__Objective__. Rewrite the items from the line with "機械翻訳について (188, 86)" up to and including the last item, keeping each item's text and shifting every coordinate by adding 40 to both of its numbers.
--- Start of Task data ---
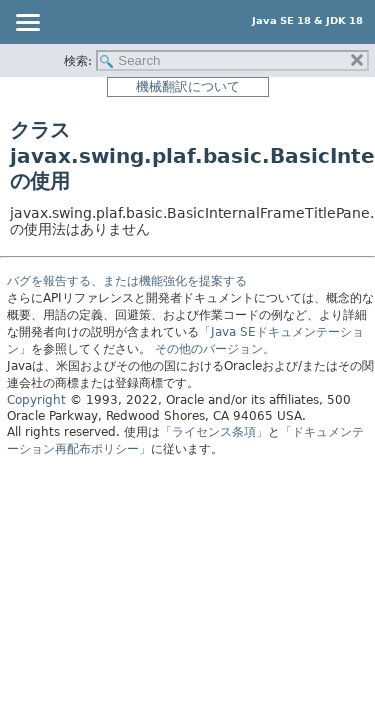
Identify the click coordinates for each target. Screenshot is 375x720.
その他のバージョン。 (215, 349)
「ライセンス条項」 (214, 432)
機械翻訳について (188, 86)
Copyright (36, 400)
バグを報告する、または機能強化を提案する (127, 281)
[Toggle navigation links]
--- End of Task data ---
__Exercise output__.
機械翻訳について (228, 126)
Copyright (76, 440)
バグを報告する、または機能強化を提案する (167, 321)
[Toggle navigation links]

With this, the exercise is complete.